Blogs que sigo

jueves, 24 de agosto de 2017

Gegants


Carta de su padre        (4)

Fíjate en lo que querías que yo admitiera, bajo las hermosas palabras del gran escritor. Si algo va mal, alguien tiene que tener la culpa ¿no? No éramos mu­ñecos de paja, movidos como marionetas. Uno de nos­otros tenía que tener la culpa. Y no me digas que crees que podías ser tú. El más fuerte es siempre el culpable, ¿no es así? No soy un pensador profundo como tú, sólo un pequeño comerciante de novedades, pero ¿no es ésa una ley de vida? «El efecto que tenía sobre mí era el efecto que no podías evitar tener.» ¿Piensas que yo creeré que me estás haciendo un cum­plido, perdonándome, cuando me diriges el peor in­sulto que un padre podría recibir? Si lo que yo soy es lo que es culpable, entonces yo soy culpable, hasta la última gota de sangre de mi corazón, y sea lo que sea ha sobrevivido a mi cuerpo, de lo que soy, de estar vivo y de haber engendrado un hijo. ¡Tú! ¿Es eso? Por tu causa yo no debería haber vivido en absoluto.
Siempre fuiste un genio excelente (no importa tu genio literario) para sacarme de quicio. Y sabías que era malo para mi corazón. Ahora, que importa... pero, y Dios es testigo, me exasperas... me haces...
Bien.
Lo único que sé es que soy culpable para siempre. Tú te has ocupado de que sea así. Está escrito, y no sólo por ti. Hay mucha gente que escribe libros sobre Kafka, Franz Kafka. Tengo la culpa hasta del nom­bre que he transmitido, nuestro apellido. Kavka es grajo en checo, quizá ésa es la razón de tu obsesión con los animales. ¡Dafke!. Insecto, mono, perro, ra­tón, ciervo, qué no te imaginabas a ti mismo. Dicen que el cuento del escarabajo es una obra maestra, gra­cias a mí. Yo soy quien te trató como a una especie inferior y te inspiró... Te despiertas convertido en in­secto, das una conferencia convertido en mono. ¿Pien­sa alguno de esos maravillosos eruditos lo que signi­ficaba para mí tener un hijo que no tenía el suficiente respeto propio como para sentirse un hombre?
Tienes pasión por los animales, pero permíteme que te recuerde que cuando estabas en casa de Ottla en Züran no querías ni desvestirte delante de un gato que ella había traído para cazar ratones...
Sin embargo, imaginabas que venía un dragón a tu dormitorio.
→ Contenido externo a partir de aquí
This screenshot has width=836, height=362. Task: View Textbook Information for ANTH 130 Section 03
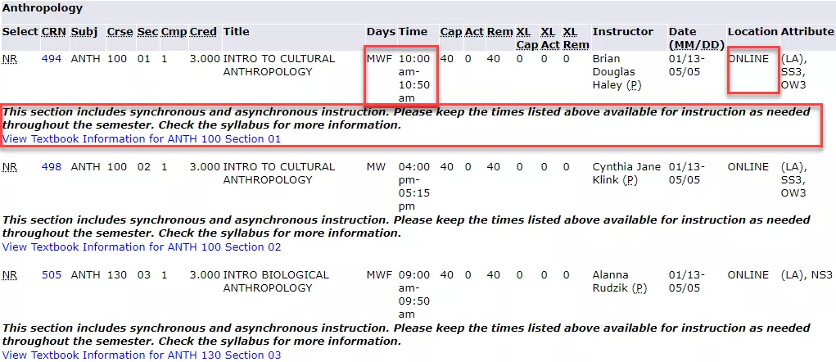[142, 355]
Y decía (un dragón educado, noch) «Atraído hasta aquí por tu deseo... Me ofrezco a ti». Tu deseo, Franz: ajj, tu deseo de monstruos, de per­versión. Describes a una persona (tú, por supuesto) en una loca fantasía, viviendo con un caballo. No hay más que escucharte: «… durante un año viví con un caballo igual que, digamos, un hombre viviría con una muchacha a la que respeta pero que lo rechaza». Incluso llamaste al caballo con un nombre de mucha­cha. Eleanor. Dime, ¿es ese el tipo de cuento que es­cribiría un joven normal? ¿Es decente que la gente lea esas cosas, mucho después de tu muerte? Pero está publicado, todo está publicado.
Y lo peor de todo, lo del animal de la sinagoga. Una especie de rata, de comadreja, una marta lo lla­mas tú. Cuentas cómo corría por todos lados durante la oración, corriendo a lo largo de la celosía de las mu­jeres e incluso bajando por la cortina ante el Arca de la Alianza. Un schende, un animal correteando duran­te el servicio divino. Aunque sólo sea un cuento, sólo a ti se te ocurriría. Qué falta de respeto.